Anyway, as I've said before, Tyrus' biggest problem in the NBA will be his strength...he needs to get stronger to be able to handle the physical part of the NBA game and the minutes that he will eventually play, tho it won't be right away...I didn't see the summer league game but I wouldn't doubt that he got a little winded. This can partially be explained by his injury but also indicates he needs to get in a little better condition as far as being able to run all day. But don't worry, he will. He's an incredibly hard worker (and you wouldn't doubt that for one second if you had seen him in high school and where he is now; you can't make that big of a leap w/out hard work).

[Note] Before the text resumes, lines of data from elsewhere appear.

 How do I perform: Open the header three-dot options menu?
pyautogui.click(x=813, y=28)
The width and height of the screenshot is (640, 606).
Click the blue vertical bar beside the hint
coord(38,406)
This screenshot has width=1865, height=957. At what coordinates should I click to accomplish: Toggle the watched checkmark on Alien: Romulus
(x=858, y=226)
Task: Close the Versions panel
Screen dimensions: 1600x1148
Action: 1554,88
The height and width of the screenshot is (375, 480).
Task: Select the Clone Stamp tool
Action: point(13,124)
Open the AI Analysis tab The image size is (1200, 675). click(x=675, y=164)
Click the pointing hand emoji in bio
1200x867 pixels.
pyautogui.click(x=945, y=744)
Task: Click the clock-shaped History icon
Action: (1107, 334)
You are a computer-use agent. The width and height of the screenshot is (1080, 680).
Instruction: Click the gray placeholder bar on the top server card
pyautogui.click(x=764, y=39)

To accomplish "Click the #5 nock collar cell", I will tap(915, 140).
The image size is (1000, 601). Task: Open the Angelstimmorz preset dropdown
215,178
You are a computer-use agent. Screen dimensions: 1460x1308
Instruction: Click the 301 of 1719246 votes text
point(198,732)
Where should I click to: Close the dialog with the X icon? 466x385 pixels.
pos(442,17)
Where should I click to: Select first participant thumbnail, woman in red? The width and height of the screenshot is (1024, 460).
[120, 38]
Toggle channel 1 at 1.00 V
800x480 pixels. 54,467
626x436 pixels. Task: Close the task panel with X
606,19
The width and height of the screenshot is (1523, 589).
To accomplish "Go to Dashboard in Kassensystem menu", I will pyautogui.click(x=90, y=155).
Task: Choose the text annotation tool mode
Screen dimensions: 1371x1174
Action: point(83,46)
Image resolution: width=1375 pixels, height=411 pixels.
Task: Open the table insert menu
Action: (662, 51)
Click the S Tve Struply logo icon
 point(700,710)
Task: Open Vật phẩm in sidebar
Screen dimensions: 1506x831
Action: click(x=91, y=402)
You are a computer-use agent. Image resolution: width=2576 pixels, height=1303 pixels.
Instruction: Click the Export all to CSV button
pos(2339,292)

As JSimo12 said, during his first year, don't expect him to score alot...he's not going to get the looks to score (he didn't at LSU either) but he's a great finisher around the basket when he does get the ball...he can shoot better than most ppl think but he needs to learn to get it off quicker...his game can develop over time but expect him to be a guy who comes off the bench and gives you rebounding, defense and blocked shots, hustle plays, and a guy that will finish around the basket

And for goodness sake, it was ONE SUMMER LEAGUE GAME!!! Good or bad, a guys play in one SL game is not indicative of what you will get come the real games...


----------



## jalen5 (Nov 19, 2004)

Darius Miles Davis said:


> One thing that really concerned me about Tyrus was his mental stability. *From yelling at a reporter in an interview * to sometimes looking a little too emotional out there on the court, I was worried about his maturity. Well, I still have that worry after game one. I did NOT like his body language. He seemed to be sulking throughout the game.
> 
> Look, it's no surprise that a new level of competition should be a shock to him, but I want to see him get his body language together in these next four games. The upside of Tyrus's mentality is that he's supposedly a tireless worker. Let's see how he acts in the next few games, because I fear that he has the potential to get himself into a funk. I want to see mental toughness from him if nothing else, because Paxson drafted him for that as well as lenght and athleticism.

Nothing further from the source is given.